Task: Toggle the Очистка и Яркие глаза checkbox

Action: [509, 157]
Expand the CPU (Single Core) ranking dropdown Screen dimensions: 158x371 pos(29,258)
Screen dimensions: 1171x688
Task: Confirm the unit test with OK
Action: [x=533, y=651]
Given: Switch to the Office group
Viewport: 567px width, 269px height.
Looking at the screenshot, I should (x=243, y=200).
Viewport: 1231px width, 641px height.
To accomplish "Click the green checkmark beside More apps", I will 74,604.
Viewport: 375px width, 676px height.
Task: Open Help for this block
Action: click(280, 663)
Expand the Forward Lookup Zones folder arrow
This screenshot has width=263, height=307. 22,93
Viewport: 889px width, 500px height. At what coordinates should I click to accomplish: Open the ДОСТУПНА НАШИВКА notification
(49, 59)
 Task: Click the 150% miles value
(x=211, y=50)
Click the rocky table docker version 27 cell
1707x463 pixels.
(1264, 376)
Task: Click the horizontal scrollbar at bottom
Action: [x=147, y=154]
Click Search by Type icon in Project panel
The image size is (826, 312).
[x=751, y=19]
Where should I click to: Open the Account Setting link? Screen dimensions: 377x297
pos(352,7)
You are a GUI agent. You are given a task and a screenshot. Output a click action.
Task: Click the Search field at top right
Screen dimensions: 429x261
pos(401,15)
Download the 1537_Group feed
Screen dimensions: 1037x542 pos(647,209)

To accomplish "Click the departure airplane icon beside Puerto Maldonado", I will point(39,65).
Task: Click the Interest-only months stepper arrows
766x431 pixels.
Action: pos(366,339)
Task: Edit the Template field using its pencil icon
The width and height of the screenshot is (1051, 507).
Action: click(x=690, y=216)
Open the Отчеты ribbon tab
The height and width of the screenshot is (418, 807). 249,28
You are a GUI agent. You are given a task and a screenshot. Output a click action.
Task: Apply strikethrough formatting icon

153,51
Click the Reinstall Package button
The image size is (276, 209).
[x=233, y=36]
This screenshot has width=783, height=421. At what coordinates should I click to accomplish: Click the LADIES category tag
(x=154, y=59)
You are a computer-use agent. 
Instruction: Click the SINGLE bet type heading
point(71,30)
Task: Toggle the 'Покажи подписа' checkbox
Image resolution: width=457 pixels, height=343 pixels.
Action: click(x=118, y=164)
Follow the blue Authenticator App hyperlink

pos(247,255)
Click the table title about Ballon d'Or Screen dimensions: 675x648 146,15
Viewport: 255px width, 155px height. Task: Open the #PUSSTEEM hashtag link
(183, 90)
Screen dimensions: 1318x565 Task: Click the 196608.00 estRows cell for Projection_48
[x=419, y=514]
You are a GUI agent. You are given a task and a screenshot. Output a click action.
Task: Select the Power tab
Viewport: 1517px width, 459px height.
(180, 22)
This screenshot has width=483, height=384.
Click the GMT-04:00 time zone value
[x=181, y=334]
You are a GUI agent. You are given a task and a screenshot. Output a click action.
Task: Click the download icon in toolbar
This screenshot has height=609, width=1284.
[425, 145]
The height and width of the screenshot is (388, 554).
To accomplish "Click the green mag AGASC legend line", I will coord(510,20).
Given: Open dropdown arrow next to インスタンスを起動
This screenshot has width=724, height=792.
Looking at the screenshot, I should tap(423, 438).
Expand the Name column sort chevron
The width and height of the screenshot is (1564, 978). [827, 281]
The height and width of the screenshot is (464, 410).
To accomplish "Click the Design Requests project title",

☆ ☆ ☆ ☆

■ Activity:
Without omitting anything, retype all of the material above exactly.

■ Answer section:
Task: Toggle the Очистка и Яркие глаза checkbox

Action: [509, 157]
Expand the CPU (Single Core) ranking dropdown Screen dimensions: 158x371 pos(29,258)
Screen dimensions: 1171x688
Task: Confirm the unit test with OK
Action: [x=533, y=651]
Given: Switch to the Office group
Viewport: 567px width, 269px height.
Looking at the screenshot, I should (x=243, y=200).
Viewport: 1231px width, 641px height.
To accomplish "Click the green checkmark beside More apps", I will 74,604.
Viewport: 375px width, 676px height.
Task: Open Help for this block
Action: click(280, 663)
Expand the Forward Lookup Zones folder arrow
This screenshot has width=263, height=307. 22,93
Viewport: 889px width, 500px height. At what coordinates should I click to accomplish: Open the ДОСТУПНА НАШИВКА notification
(49, 59)
 Task: Click the 150% miles value
(x=211, y=50)
Click the rocky table docker version 27 cell
1707x463 pixels.
(1264, 376)
Task: Click the horizontal scrollbar at bottom
Action: [x=147, y=154]
Click Search by Type icon in Project panel
The image size is (826, 312).
[x=751, y=19]
Where should I click to: Open the Account Setting link? Screen dimensions: 377x297
pos(352,7)
You are a GUI agent. You are given a task and a screenshot. Output a click action.
Task: Click the Search field at top right
Screen dimensions: 429x261
pos(401,15)
Download the 1537_Group feed
Screen dimensions: 1037x542 pos(647,209)

To accomplish "Click the departure airplane icon beside Puerto Maldonado", I will point(39,65).
Task: Click the Interest-only months stepper arrows
766x431 pixels.
Action: pos(366,339)
Task: Edit the Template field using its pencil icon
The width and height of the screenshot is (1051, 507).
Action: click(x=690, y=216)
Open the Отчеты ribbon tab
The height and width of the screenshot is (418, 807). 249,28
You are a GUI agent. You are given a task and a screenshot. Output a click action.
Task: Apply strikethrough formatting icon

153,51
Click the Reinstall Package button
The image size is (276, 209).
[x=233, y=36]
This screenshot has width=783, height=421. At what coordinates should I click to accomplish: Click the LADIES category tag
(x=154, y=59)
You are a computer-use agent. 
Instruction: Click the SINGLE bet type heading
point(71,30)
Task: Toggle the 'Покажи подписа' checkbox
Image resolution: width=457 pixels, height=343 pixels.
Action: click(x=118, y=164)
Follow the blue Authenticator App hyperlink

pos(247,255)
Click the table title about Ballon d'Or Screen dimensions: 675x648 146,15
Viewport: 255px width, 155px height. Task: Open the #PUSSTEEM hashtag link
(183, 90)
Screen dimensions: 1318x565 Task: Click the 196608.00 estRows cell for Projection_48
[x=419, y=514]
You are a GUI agent. You are given a task and a screenshot. Output a click action.
Task: Select the Power tab
Viewport: 1517px width, 459px height.
(180, 22)
This screenshot has width=483, height=384.
Click the GMT-04:00 time zone value
[x=181, y=334]
You are a GUI agent. You are given a task and a screenshot. Output a click action.
Task: Click the download icon in toolbar
This screenshot has height=609, width=1284.
[425, 145]
The height and width of the screenshot is (388, 554).
To accomplish "Click the green mag AGASC legend line", I will coord(510,20).
Given: Open dropdown arrow next to インスタンスを起動
This screenshot has width=724, height=792.
Looking at the screenshot, I should tap(423, 438).
Expand the Name column sort chevron
The width and height of the screenshot is (1564, 978). [827, 281]
The height and width of the screenshot is (464, 410).
To accomplish "Click the Design Requests project title",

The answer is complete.